To do this test, fire up Script Editor and open up a fresh “Untitled” script (do not save it). FWIW, I am running OS 10.3.
Now, try this code:
on clean(x)
return x
end clean
set topPath to clean(path of document 1 of application "Script Editor")
When I do this, I receive the error “The variable x is not defined.” Huh? Now, granted, my clean function is rather useless, but I had a much more complicated erring program which I stripped down in order to get a simple version of the error for you folks.
What’s going on, it seems, is that there is no path of doc 1. If, for example, you remove the “clean” funciton call you run the program and nothing is returned. So perhaps I am passing this nothing thing to my clean function and that is screwing with it? But this error message to me seems very incorrect. Thoughts?

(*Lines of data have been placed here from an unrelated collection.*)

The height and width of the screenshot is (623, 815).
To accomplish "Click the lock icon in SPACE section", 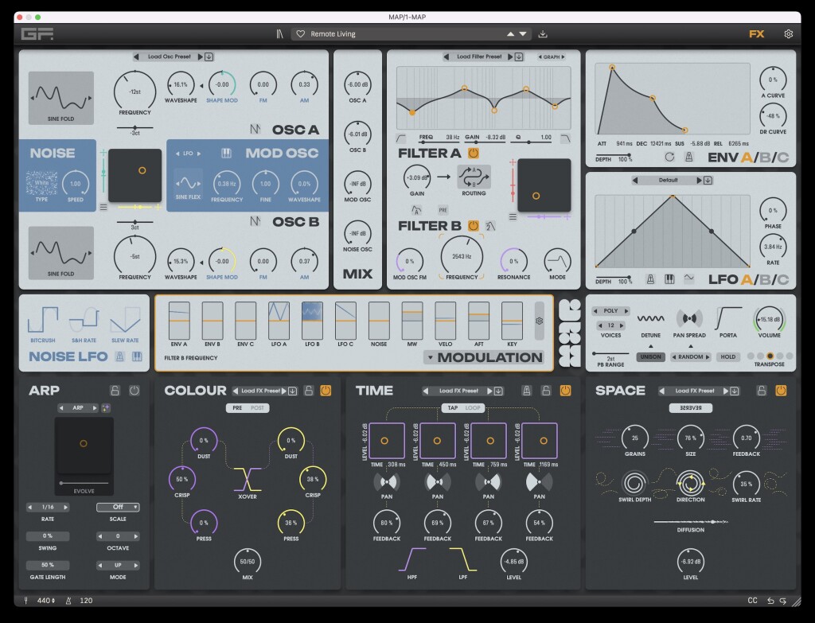I will 762,391.
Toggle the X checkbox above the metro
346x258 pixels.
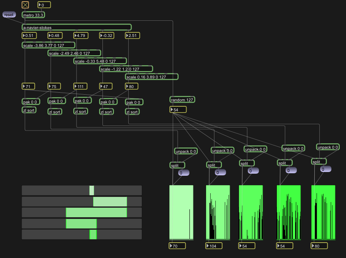pos(25,5)
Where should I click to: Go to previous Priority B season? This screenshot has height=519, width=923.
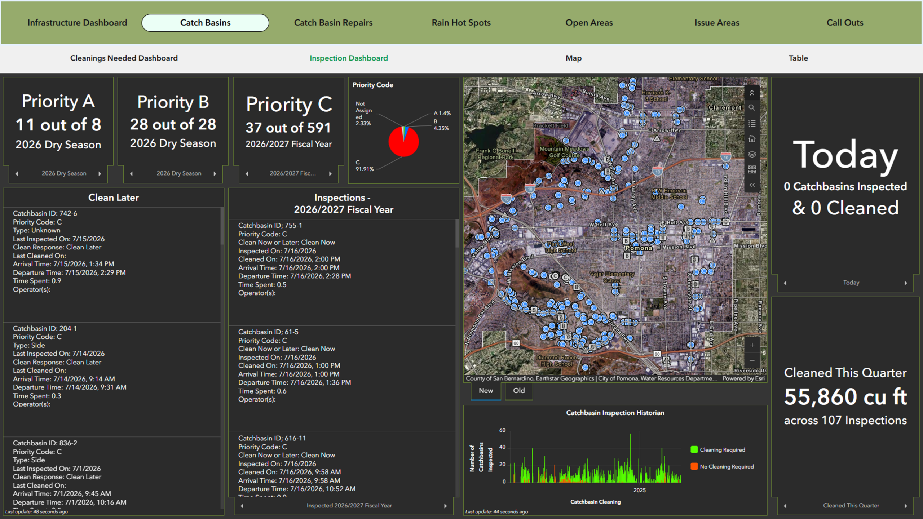pos(131,174)
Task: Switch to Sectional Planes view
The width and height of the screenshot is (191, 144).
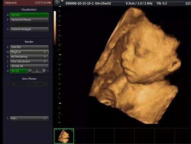Action: click(29, 20)
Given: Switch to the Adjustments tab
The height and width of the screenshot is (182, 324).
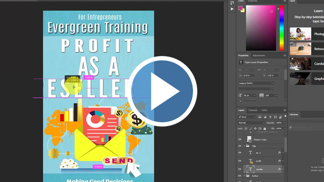Looking at the screenshot, I should pos(258,56).
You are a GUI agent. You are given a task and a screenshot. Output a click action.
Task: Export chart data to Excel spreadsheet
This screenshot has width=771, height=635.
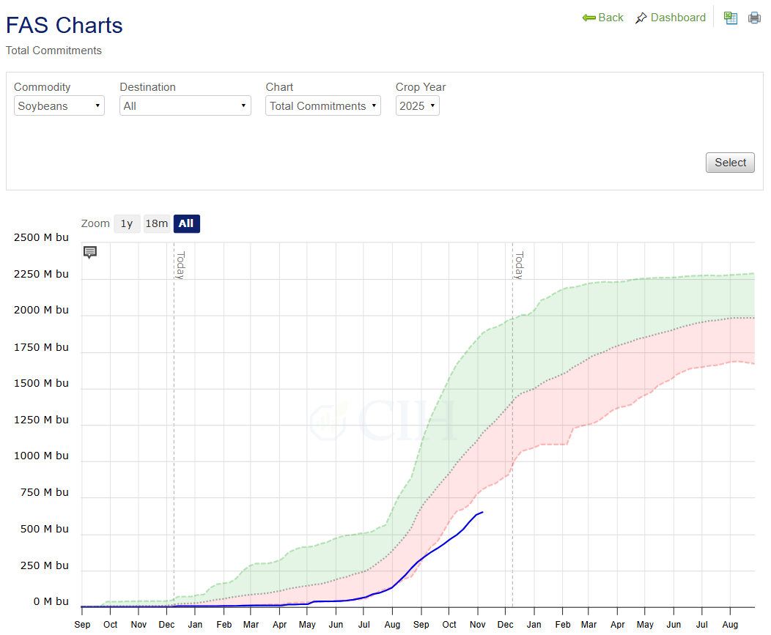click(730, 18)
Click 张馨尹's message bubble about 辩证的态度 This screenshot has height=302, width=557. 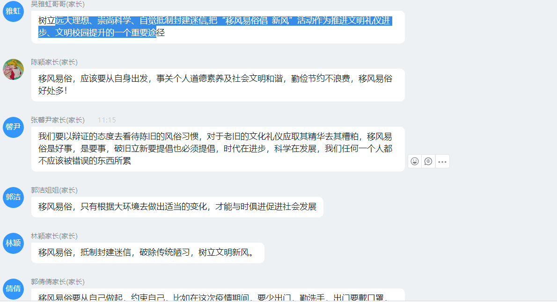point(218,149)
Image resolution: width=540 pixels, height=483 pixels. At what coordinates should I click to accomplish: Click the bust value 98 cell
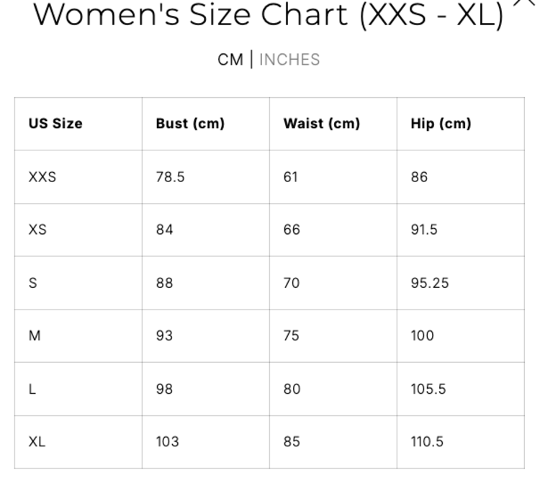point(164,389)
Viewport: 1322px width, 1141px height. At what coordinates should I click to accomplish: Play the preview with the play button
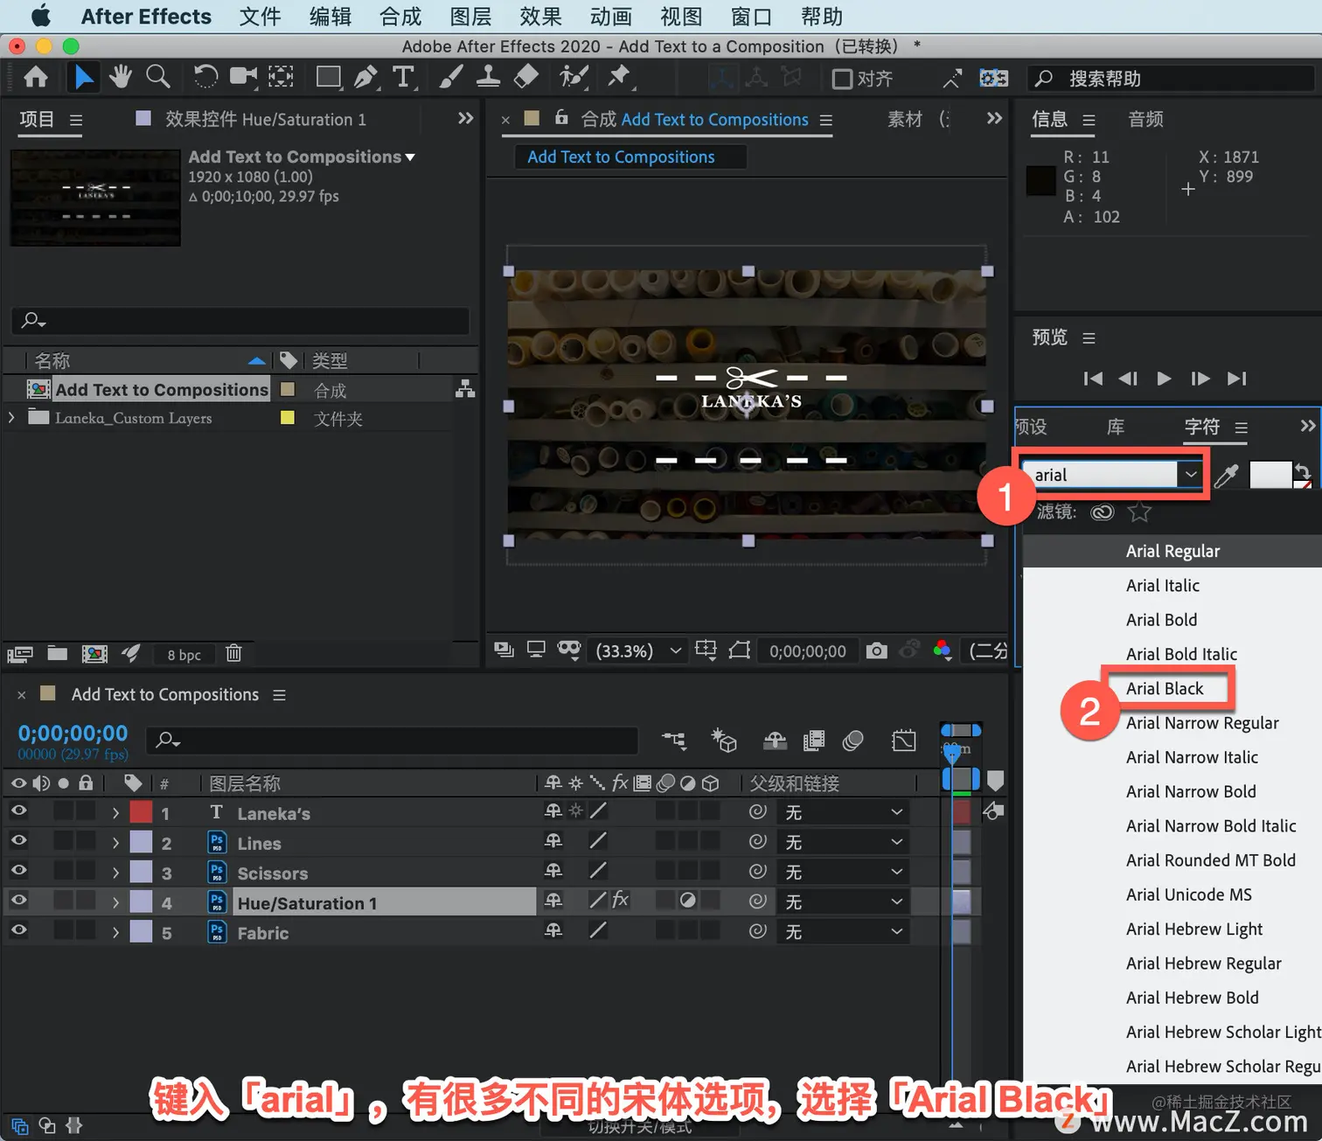(1164, 379)
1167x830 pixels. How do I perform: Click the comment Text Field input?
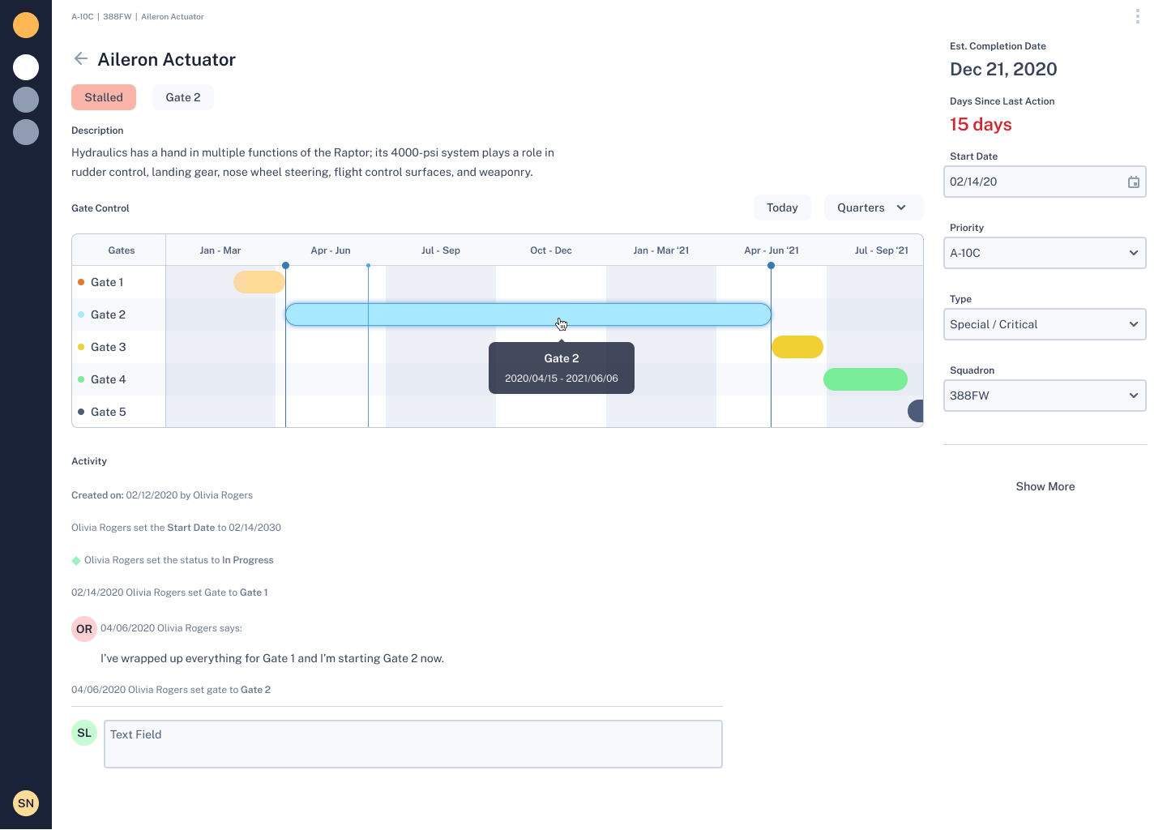413,743
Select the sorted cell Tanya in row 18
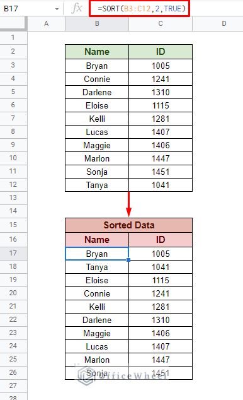 (x=97, y=267)
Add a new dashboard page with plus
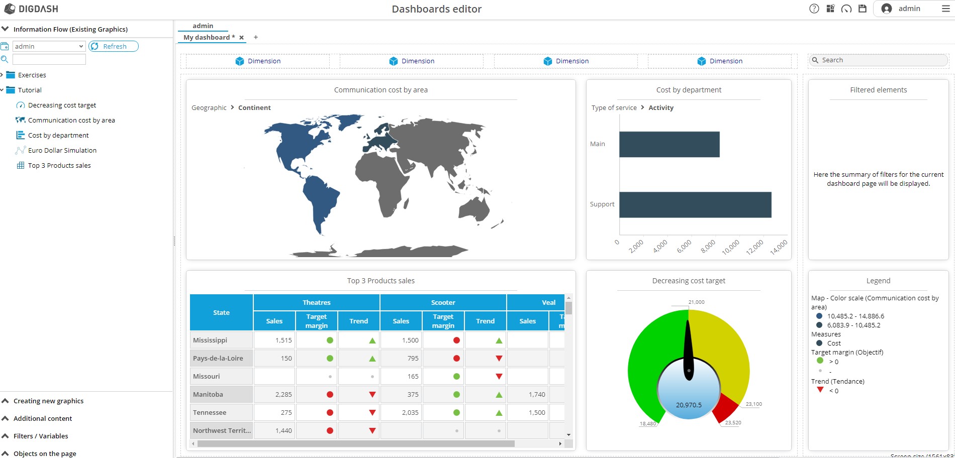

You’re right, there is no path. The point is that this program should yield an error, and it does, but IMO it gives the wrong one. It should say “No Path”, or maybe something else. What it should not do is say “Undefined variable x”. I submit that this is a bug in Applescript. Do people disagree?
I see what you are saying. If, in Script Editor, I run the following in an unsaved document, it should throw an error but it doesn’t. I agree that it should.
Indeed, I tried your change and I get a “missing value” return value. That seems like correct behavior to me. So I think AppleScript is just messed up if you don’t do this properties trick of yours.
Is getting the properties and then requesting path a more preferred method? I mean, don’t you think it’s weird that your change makes it work, and mine yields and incorrect error?